現在はワクチンが希望の星で、欧米ではそれが追い風となって航空座席数も回復傾向が顕著ですが、逆に言うとそれしか頼みの綱はなく、逆に変異株はあと何回か変異するとワクチンが効かなくなる可能性があるとも言われており、ラムダ株、シータ株といった新しい変異株が話題をさらうようになるのがむしろ必然なのではないかと感じます。

日曜日には閉幕式が催され、オリンピックという賭けに負けてしまった日本の敗戦処理、損切り、形作りが無事に終わりますので、おそらくそこから海外との往来再開を含めた経済対策が本格的に始まるだろうと期待しており、もう少しの辛抱だと切望もしていますが、それもこれも変異株次第でしょう。

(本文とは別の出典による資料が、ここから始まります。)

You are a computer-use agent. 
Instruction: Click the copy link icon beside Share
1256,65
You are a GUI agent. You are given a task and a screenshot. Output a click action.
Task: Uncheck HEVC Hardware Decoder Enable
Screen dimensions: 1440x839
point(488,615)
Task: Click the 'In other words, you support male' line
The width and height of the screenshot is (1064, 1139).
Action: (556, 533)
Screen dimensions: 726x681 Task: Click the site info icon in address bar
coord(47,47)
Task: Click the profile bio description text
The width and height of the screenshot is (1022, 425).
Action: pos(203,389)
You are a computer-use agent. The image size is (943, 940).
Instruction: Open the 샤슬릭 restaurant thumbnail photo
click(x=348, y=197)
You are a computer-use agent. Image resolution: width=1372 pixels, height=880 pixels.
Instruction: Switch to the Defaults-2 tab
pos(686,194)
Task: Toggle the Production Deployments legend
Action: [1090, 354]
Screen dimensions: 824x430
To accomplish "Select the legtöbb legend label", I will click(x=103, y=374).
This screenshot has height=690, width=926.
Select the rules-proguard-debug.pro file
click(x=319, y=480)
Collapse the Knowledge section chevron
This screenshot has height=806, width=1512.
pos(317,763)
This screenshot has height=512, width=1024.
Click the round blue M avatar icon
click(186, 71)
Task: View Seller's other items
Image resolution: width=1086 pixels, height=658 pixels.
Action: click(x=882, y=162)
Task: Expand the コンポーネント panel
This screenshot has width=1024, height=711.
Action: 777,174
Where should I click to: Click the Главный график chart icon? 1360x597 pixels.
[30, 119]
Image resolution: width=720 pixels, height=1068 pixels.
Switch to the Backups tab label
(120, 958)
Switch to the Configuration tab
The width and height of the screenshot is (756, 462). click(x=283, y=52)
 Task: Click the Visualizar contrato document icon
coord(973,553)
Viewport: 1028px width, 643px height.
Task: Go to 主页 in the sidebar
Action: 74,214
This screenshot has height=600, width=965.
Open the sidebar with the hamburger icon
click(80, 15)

そうした中で注視しておくべきは、英国やシンガポールのように、ウィズコロナに舵を切った、あるいは切ろうとしている国の動向で、多少の感染や死亡はやむを得ないものとして経済復興に力を入れる国が他にも増えてくるのが旅行観光産業にとって最も望ましいシナリオです。残念ながら日本には先陣を切るような胆力はなさそうですが、アーリーアダプターくらいにはなれるのではないでしょうか。

一方、英国やシンガポールのような国すらも方針転換をせざるを得ない場合、おそらくそれはワクチンへの望みを打ち砕くような変異株、あるいは感染力だけでなく致死率も高いような変異株が出てくるケースでしょうけれども、その場合はまた1年後も同じようなことを言っているのではないかと思います。

こんな予想こそ外れてほしいですが、昨年の夏だって欧州では需要が目に見えて回復し、日本でもGoToトラベルが批判も受けつつも盛り上がっていたわけで、やはり「最善を願いながら最悪に備える」ことが最も重要だと思うところです。(松本)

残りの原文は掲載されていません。